[Data for locating words and elements]
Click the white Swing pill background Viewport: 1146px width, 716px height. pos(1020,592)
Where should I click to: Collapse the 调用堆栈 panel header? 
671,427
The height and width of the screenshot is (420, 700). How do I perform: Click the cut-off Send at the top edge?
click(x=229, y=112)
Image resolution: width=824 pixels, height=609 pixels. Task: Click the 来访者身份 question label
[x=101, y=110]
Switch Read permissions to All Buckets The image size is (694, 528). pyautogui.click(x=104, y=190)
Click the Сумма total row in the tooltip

_Work to be completed:_ Please turn the lines above into a numbered list, omitting any blank lines.

_The output:_
1. Click the white Swing pill background Viewport: 1146px width, 716px height. pos(1020,592)
2. Where should I click to: Collapse the 调用堆栈 panel header? 
3. 671,427
4. The height and width of the screenshot is (420, 700). How do I perform: Click the cut-off Send at the top edge?
5. click(x=229, y=112)
6. Image resolution: width=824 pixels, height=609 pixels. Task: Click the 来访者身份 question label
7. [x=101, y=110]
8. Switch Read permissions to All Buckets The image size is (694, 528). pyautogui.click(x=104, y=190)
9. Click the Сумма total row in the tooltip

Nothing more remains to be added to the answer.